• **TASK INSTRUCTIONS**: Repeat only the stretch of lines below that runs from the line with "Select the octane_slave.exe application icon" through the line with "This screenshot has height=445, width=1322.", unaltered.

• **RAW DATA**:
----------------------------------------

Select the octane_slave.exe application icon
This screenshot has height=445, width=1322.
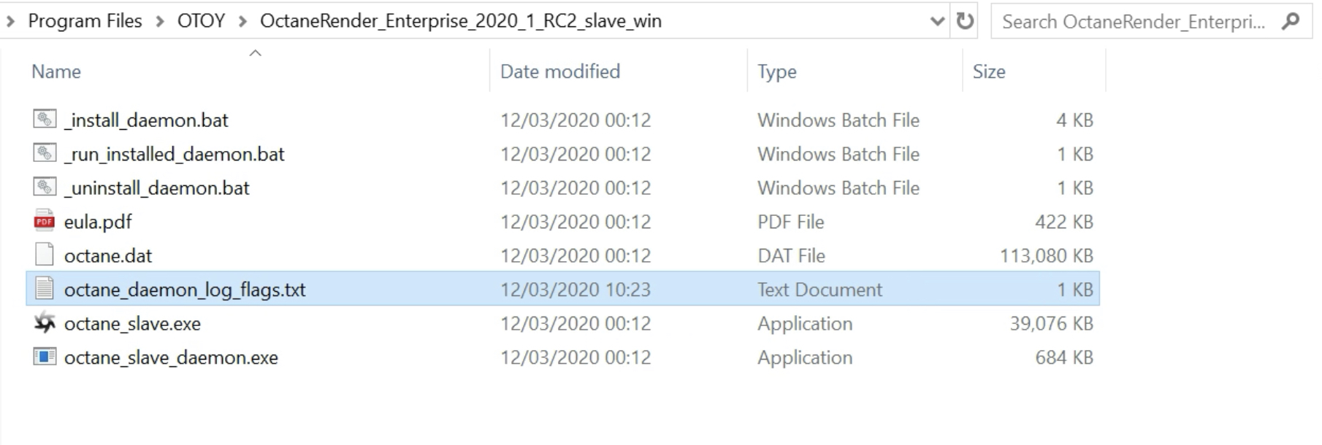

----------------------------------------

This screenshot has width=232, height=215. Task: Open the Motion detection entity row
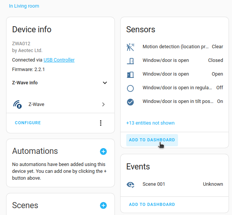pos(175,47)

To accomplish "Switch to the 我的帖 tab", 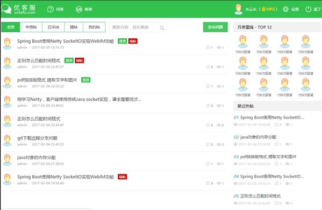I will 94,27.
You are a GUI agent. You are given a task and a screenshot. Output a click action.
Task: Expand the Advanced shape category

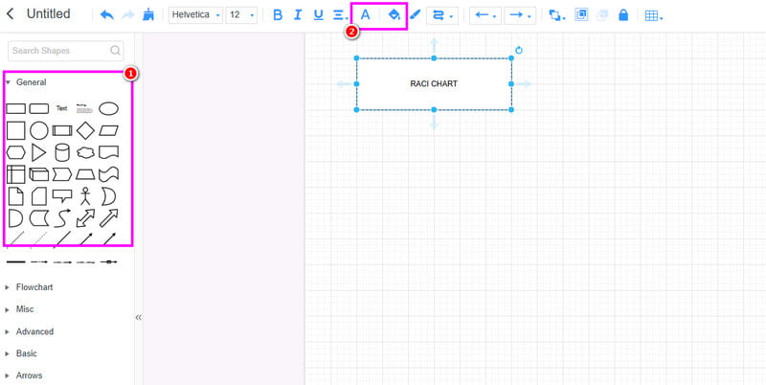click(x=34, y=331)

----------------------------------------

• **RESULT OF THE TASK**:
Select the octane_slave.exe application icon
This screenshot has height=445, width=1322.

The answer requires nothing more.